Se a questo aggiungiamo l’introduzione, a maggio 2018, della GDPR (General Data Protection Regulation, il regolamento europeo sulla protezione dei dati e della privacy, ndr) associato alla PSD2 (Payment Services Directive) volta a creare un mercato unico e integrato dei servizi di pagamento digitali, in partenza a gennaio, possiamo osservare che il 2018 sarà davvero l’anno della “tempesta perfetta” del dato digitale bancario. A mio avviso il mercato italiano non è ancora pronto a spiegare queste cose ai clienti e a elaborarle in termini efficienti all’interno delle banche. Questo comporta che se le banche e le reti non spingono sull’innovazione per fare un buon lavoro in questi ambiti, a farlo sarà qualcun altro.
Si riferisce alle società fintech? La MiFID II può spianare la strada ai servizi alternativi altamente tecnologizzati di investimento e consulenza? Questi servizi non sostituiranno i consulenti, ma ciò che ci aspettiamo che avvenga – non subito, ma nell’arco dei prossimi due o tre anni – è che la robo-advisory possa comprimere i margini in quanto mette sotto pressione l’aspetto commissionale. Detto questo, il robo-advisor interessa soprattutto a una frazione giovane e ancora limitata della popolazione, con molto meno patrimonio, per cui l’effetto ponderato di questi canali ha un impatto limitato in termini di portafoglio complessivo indirizzabile, almeno nel breve periodo. Ma sono convinto che la robo-advisory sarà una prassi comune per i servizi di investimento così come ora lo sono, in altri ambiti, Booking.com o TripAdvisor.

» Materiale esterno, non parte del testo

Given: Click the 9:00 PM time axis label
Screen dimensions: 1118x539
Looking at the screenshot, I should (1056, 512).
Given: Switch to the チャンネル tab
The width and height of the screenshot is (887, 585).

La MiFID prevede una netta demarcazione del servizio di consulenza rispetto a quello di collocamento e vendita dei prodotti, ma in passato lei ha affermato che in Italia la consulenza non si sa valutare. La consulenza è un servizio che richiede consapevolezza anche da parte dei clienti? Certo, come mostrano chiaramente le indagini Consob e i dati di Standard & Poor’s: l’Italia ha i risparmiatori più ricchi e più impreparati, il massimo livello di patrimonio e il minimo di conoscenza finanziaria. C’è un gap colossale da lato della domanda, che si colmerà progressivamente ma ci vorrà del tempo. La consulenza richiede clienti consapevoli e disposti a riconoscerle il giusto valore, e del resto i migliori professionisti non hanno mai tenuto nascosto il costo dell’intermediazione e della distribuzione. Che però oggi rappresenta l’anello debole della catena del valore dell’asset management, nonché il più inefficiente, basato com’è su logiche di volumi. Non è giusto remunerare un consulente solo in proporzione alla quantità di asset in gestione: va invece remunerato sulla base della qualità del servizio che offre, misurato in termini di professionalità, frequenza dei contatti con i clienti, gestione dei flussi di dati e, solo in ultima analisi, della performance. Perché anche la scelta di non investire è un servizio che vale tanti soldi.
Un servizio che la MiFID II contribuirà a valorizzare. Oggi paradossalmente questa scelta non viene remunerata, essendo sussidiata dalla vendita di prodotti. Dal 2018 invece la consulenza dovrà essere progressivamente più trasparente e i clienti dovranno imparare a pagare il consulente anche quando questi gli consiglia di non investire. Un medico non è incentivato a riempire i pazienti di farmaci: la sua consulenza può prevedere anche di non prendere medicine, se non servono. I consulenti devono essere messi in condizione di fare lo stesso, e la MiFID II è un grande passo avanti nella direzione di una maggiore valorizzazione del servizio.
Per respingere le pressioni dei newcomer del fintech ed essere pronti a un’eventuale ingresso nell’industria finanziaria di tech giant come Apple e Google, gli asset manager tradizionali devono muoversi per soddisfare le esigenze digitali dei clienti.